Viel Licht und gleichzeitig kein Licht? So könnt ihr euch das in etwa vorstellen. © Ultimate Games

Jetzt, wo im Grunde schon alles zu dem Spiel gesagt wurde, lasst mich ein paar Sätze zu den Problemen der Nintendo Switch-Version verlieren. Vielleicht treffen einige Punkte sogar versionsübergreifend zu. Wie erwähnt, legt Technosphere einen großen Wert darauf, eine Lightshow darzustellen. Da jedoch fast die gesamte Umgebungsbelichtung in der Nintendo Switch-Version fehlt, sind die Wege zum Großteil stockduster.
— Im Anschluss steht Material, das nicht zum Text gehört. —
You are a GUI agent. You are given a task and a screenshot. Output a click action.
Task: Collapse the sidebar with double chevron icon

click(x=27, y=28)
Je nach Helligkeitseinstellungen muss man sich also an den unzähligen kleinen Lichtquellen orientieren, so als müsse man einer Spur aus Punkten folgen.
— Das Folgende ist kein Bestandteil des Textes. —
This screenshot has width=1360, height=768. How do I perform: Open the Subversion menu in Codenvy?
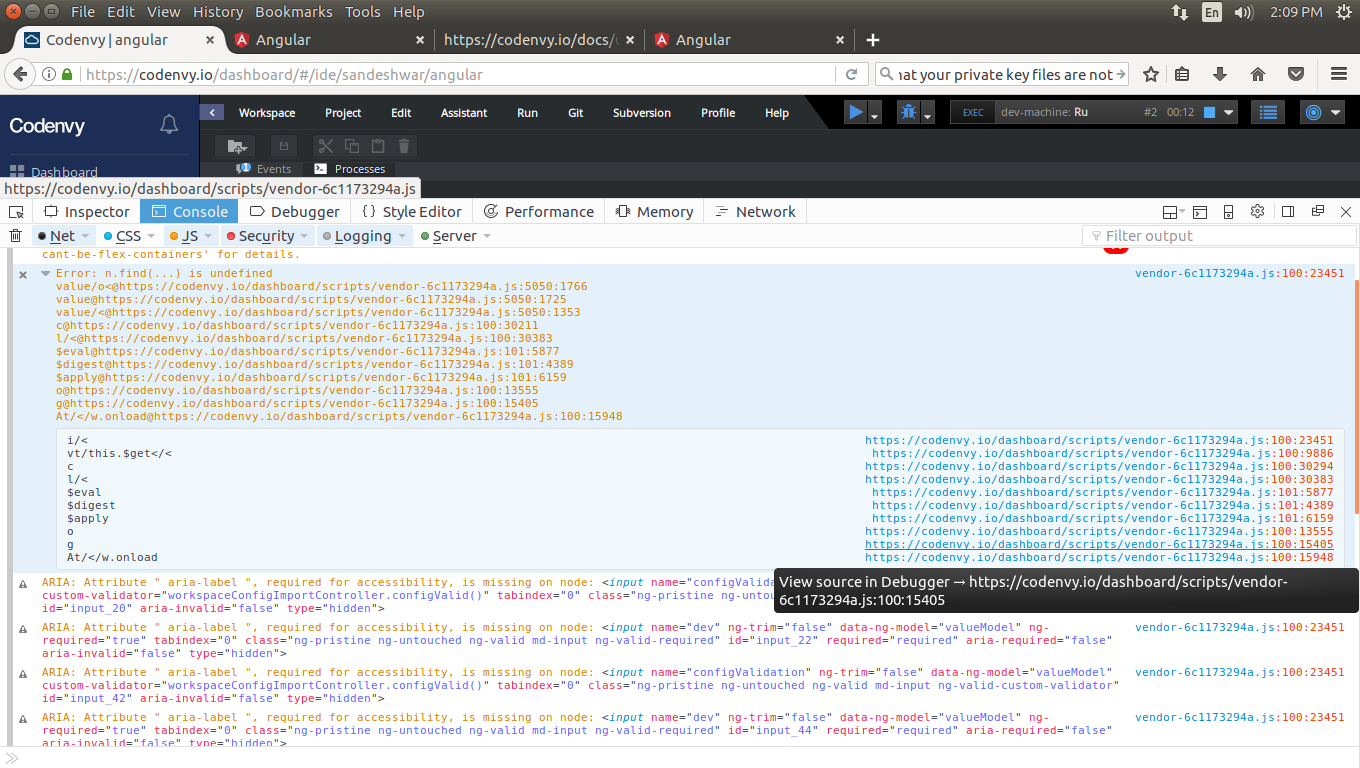click(x=641, y=112)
Hier und da fallen auch mal ein paar Spielfehler auf. Während die meisten eher der Belustigung dienen, wie sich überlagernde Menüs (zum Beispiel wenn man das Pausenmenü öffnet, während der Game Over-Bildschirm erscheint, und Ersteres einfriert), gibt es aber auch einen durchaus problematischen Bug: Jedes Mal, wenn man in einem Level mit Wachdrohnen erneut startet (z.B. weil man alle Sphären verloren hat), verbleiben die Drohnen an ihrer letzten Position, werden nicht aus dem Spiel entfernt und verbleiben im nächsten Durchlauf als Duplikate bewegungsunfähig an Ort und Stelle – während die Originalen ebenfalls da sind. Wollt ihr also nicht zehn Drohnen, die sich an einer Stelle sammeln, in die Quere kommen, dann startet das Spiel über das Home-Menü neu. In das Hauptmenü zu gehen behebt den Fehler nämlich nicht.

Unser Fazit

4

Erträglich

Meinung von Maik Dallherm

Technosphere Reload bleibt im spielbaren Rahmen, allerdings fällt der wohl wichtigste Aspekt dieses Titels, nämlich die Grafik, auf der Nintendo Switch völlig flach. Das Spielprinzip ist an sich echt cool und erinnert entfernt auch an Neverball und ähnliche Spiele, doch das Leveldesign fordert manchmal einiges an guten Nerven. Eine musikalische Begleitung ist fast nicht vorhanden und auch die Performance macht vielerorts Schwierigkeiten, vor allem in größeren Levels. Bezieht man noch die oben genannten Fehler mit ein, steht eine mangelhafte Optimierung der Nintendo Switch-Version außer Frage.